What Happens If You Total a Leased Car?

Article Summary

If you total a leased car, your insurance company will typically cover the vehicle’s actual cash value (ACV). In cases where the ACV of the car is the same as the outstanding balance, you simply terminate the lease agreement and walk away. The problem is that in most cases, you will still owe something to the leasing company. Gap coverage will cover the difference between the ACV of the vehicle and what you owe according to the lease agreement.

Do you know what happens if you total a leased vehicle? It can be a complicated and stressful process. This article will help clarify how to set yourself up with the best lease and insurance, as well as what to do if you total your leased car.

What is a totaled car?

In general, a car is considered “totaled” when the cost to repair it is more than the fair market value of the car or a percentage thereof. The percentage can vary state by state. Fair market value is the car’s local retail price before the accident. This can become important when it comes to insurance coverage because some companies will only give you limited benefits if they’re aware that there was out-of-the-ordinary damage.

How do I protect myself in case I get in an accident with my leased car?

Nobody ever wants to get in a car accident, but that’s exactly why they call it an accident. Often, the best protection is to have good gap insurance.

Get insurance required in your state

Your car insurance requirements will vary by state, but the minimum liability coverage required in each one is pretty standard. If you’re at fault for an accident and your policy covers your damages, then it would be enough to pay off any victims affected as well. This typically only applies to accidents where no property was damaged or if someone else was hurt.

When shopping for auto insurance, be sure to review your lease agreement. It may state what type of coverage you need to comply with the terms and conditions outlined by the leasing company; if this isn’t met, then they could cancel or sue on their own accord.

Do I need gap coverage?

If you’ve had your car totaled, the insurance company will pay for a replacement up until its fair market value. The vehicle’s fair market value (otherwise known as actual cash value or ACV) will likely be less than the remaining lease payments you still owe your leasing company. This means that in most cases gap coverage is very beneficial. Gap insurance covers you for the difference between fair market value and what you owe the leasing company. Visit SuperMoney’s in-depth guide on auto insurance to understand how to set yourself up for the best outcome in the case that your leased car gets totaled.
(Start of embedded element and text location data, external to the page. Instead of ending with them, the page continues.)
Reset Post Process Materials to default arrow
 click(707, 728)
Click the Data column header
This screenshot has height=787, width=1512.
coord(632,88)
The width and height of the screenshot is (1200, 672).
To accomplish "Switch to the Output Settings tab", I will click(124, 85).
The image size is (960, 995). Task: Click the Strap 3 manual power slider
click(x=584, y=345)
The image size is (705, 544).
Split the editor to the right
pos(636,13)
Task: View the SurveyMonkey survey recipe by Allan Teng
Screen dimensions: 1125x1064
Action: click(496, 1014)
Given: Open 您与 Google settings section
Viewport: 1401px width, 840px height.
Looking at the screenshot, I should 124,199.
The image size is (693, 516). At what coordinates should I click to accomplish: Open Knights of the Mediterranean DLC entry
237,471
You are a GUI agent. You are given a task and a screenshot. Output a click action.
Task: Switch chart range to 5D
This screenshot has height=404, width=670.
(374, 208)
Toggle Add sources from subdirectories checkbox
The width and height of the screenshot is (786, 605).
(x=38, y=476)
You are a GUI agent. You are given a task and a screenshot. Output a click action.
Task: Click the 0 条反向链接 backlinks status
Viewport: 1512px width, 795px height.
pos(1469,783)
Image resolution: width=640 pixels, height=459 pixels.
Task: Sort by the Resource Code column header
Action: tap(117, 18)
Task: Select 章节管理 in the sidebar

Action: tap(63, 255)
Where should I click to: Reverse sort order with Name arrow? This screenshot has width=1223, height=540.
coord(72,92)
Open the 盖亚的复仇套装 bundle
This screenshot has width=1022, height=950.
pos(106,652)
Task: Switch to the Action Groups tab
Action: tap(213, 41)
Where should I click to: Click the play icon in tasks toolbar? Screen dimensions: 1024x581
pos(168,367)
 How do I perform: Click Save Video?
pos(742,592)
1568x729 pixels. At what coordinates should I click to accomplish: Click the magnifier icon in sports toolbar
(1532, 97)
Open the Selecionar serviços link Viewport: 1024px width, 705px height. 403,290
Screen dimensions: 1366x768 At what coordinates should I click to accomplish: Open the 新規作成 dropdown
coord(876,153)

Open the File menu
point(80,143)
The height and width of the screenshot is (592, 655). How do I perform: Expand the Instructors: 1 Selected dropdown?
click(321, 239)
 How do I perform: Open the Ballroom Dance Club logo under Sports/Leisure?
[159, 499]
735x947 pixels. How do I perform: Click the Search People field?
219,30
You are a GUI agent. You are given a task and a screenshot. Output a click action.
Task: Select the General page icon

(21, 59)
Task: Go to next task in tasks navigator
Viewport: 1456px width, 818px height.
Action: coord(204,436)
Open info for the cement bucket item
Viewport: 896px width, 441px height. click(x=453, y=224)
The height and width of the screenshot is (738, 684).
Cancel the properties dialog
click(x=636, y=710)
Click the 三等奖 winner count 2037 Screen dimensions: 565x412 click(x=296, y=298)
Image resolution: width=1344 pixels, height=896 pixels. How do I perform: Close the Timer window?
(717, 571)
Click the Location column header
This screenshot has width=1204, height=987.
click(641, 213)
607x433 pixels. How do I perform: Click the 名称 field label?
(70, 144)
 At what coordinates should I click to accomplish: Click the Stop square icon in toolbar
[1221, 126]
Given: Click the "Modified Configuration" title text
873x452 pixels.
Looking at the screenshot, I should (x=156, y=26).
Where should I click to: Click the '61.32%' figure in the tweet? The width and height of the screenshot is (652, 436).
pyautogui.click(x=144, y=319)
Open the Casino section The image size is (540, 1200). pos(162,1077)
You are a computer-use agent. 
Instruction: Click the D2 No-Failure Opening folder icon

What do I do if I’m in an accident in a leased car?

Maybe you’re reading this article because you’ve already been in an accident, or maybe you’re catching up on some best practices. Either way, check out below to learn what you need to do in the unfortunate situation of a car accident with a leased car.

Do you have to report an accident on a leased car?

You should notify a few parties of your accident as your contract terms will require this. Try to report basic information about the accident to both your leasing company and insurance provider within 24 hours of the accident.

What happens if the car accident is not your fault?

Determining who is at fault is crucial to resolving your car accident. If you were not at fault in an auto collision, you can submit a claim against the at-fault driver’s insurance. Their insurance can help cover the costs of replacing your car, medical bills, pain, suffering, and other losses. If the other driver’s coverage does not fully compensate you for your losses or if there are disputes on the shared responsibility of damages incurred during an accident, consider hiring a car accident lawyer before taking legal action against another party involved.

What happens if the car accident is your fault?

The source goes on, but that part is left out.